-- START --

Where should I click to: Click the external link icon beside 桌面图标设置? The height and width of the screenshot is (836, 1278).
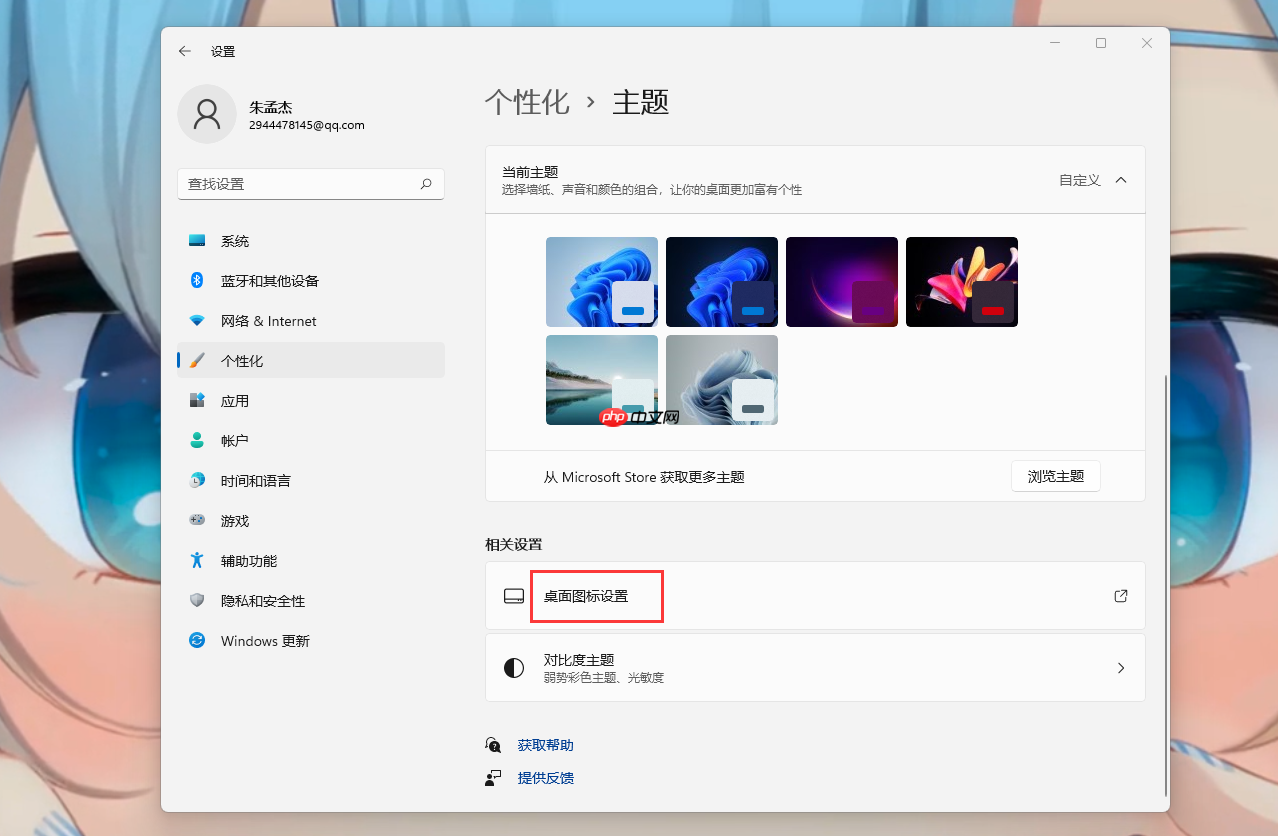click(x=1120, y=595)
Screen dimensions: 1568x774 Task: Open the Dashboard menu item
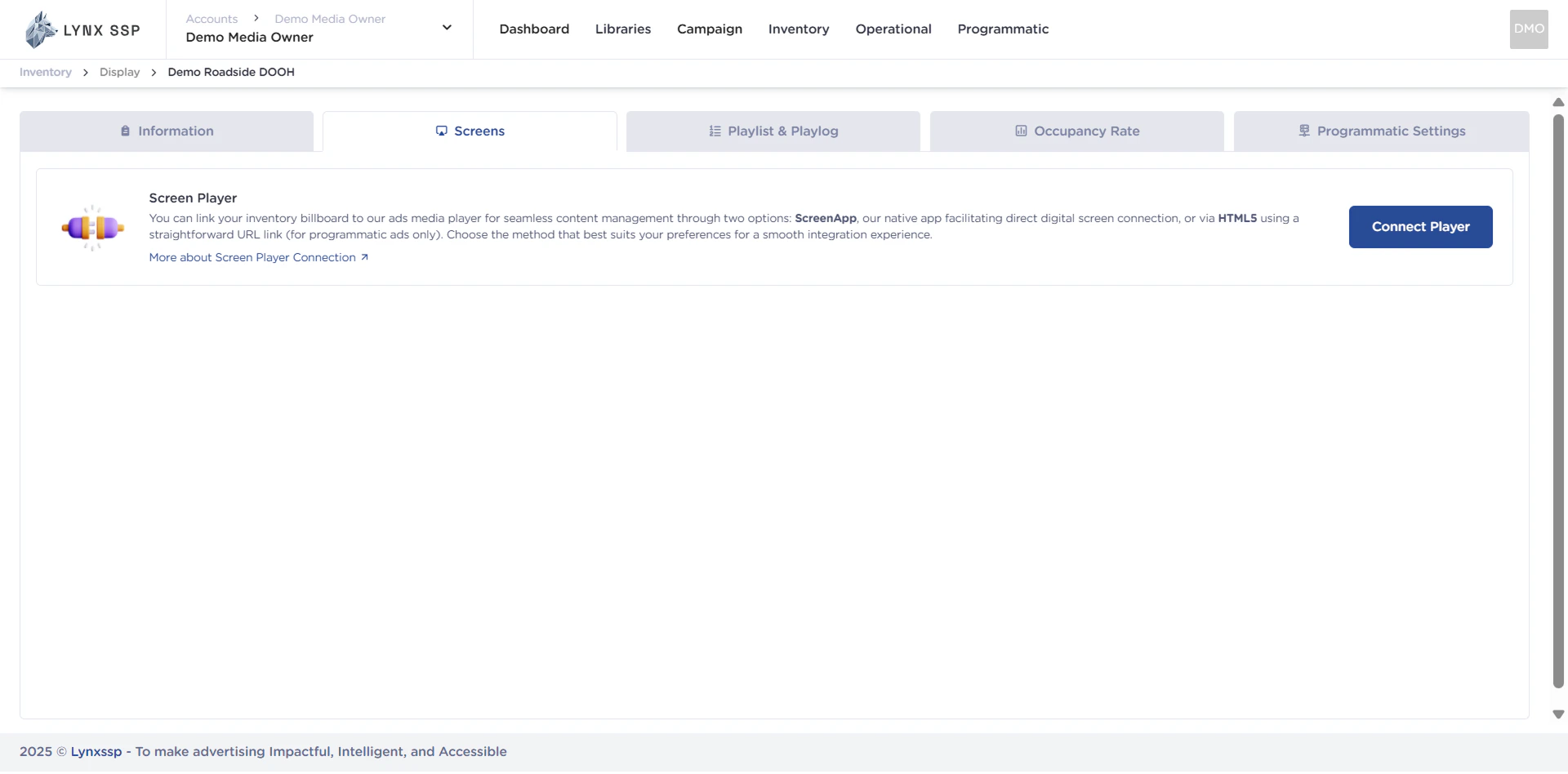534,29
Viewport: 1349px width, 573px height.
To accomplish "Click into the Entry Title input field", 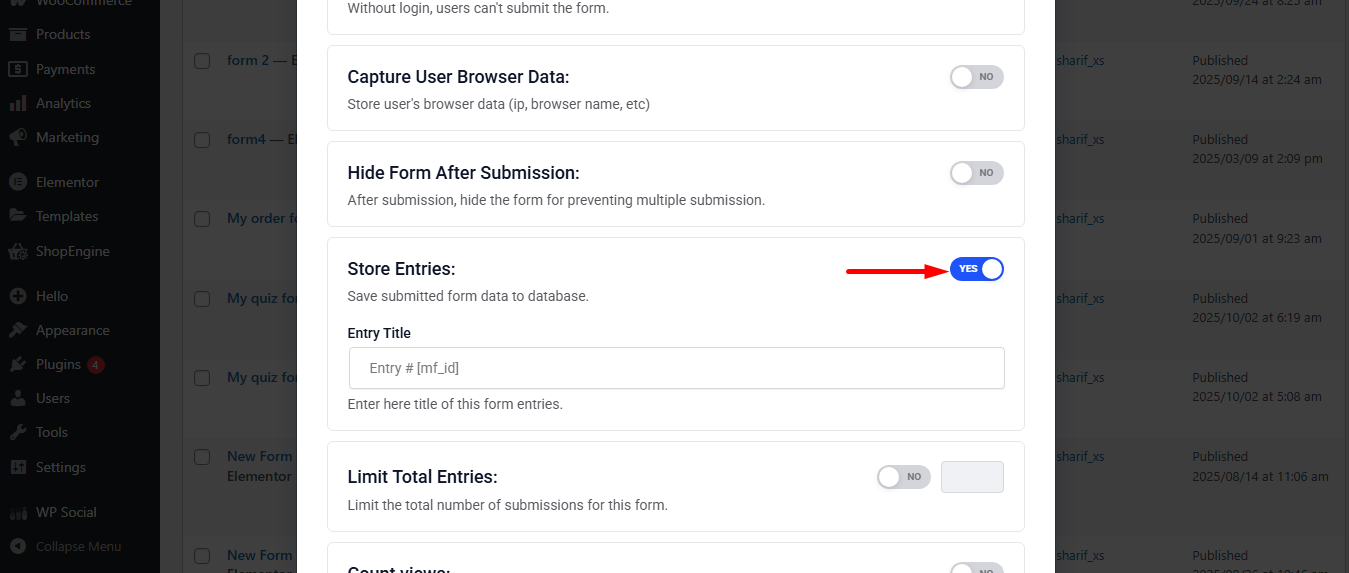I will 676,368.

-- END --

■ **Exercise goal**:
How many lines in the items above contain the string "width"? Reply with the number alone.

■ **Solution for this task**:
2